Which lines of the entries below hold the word "screenshot"? Report each of them.

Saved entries
_ _ _ _ _
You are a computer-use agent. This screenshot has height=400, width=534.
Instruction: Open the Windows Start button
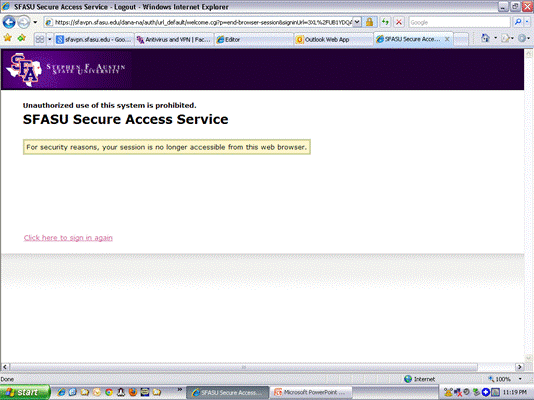[x=25, y=393]
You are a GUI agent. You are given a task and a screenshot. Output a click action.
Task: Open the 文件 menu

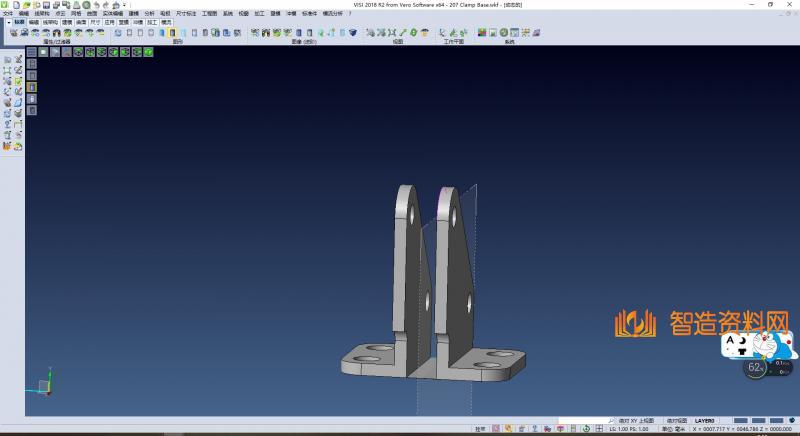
_ _ _ _ _
[THE ANSWER]
You are a computer-use agent. This screenshot has height=400, width=534.
You are a GUI agent. You are given a task and a screenshot. Output a click action.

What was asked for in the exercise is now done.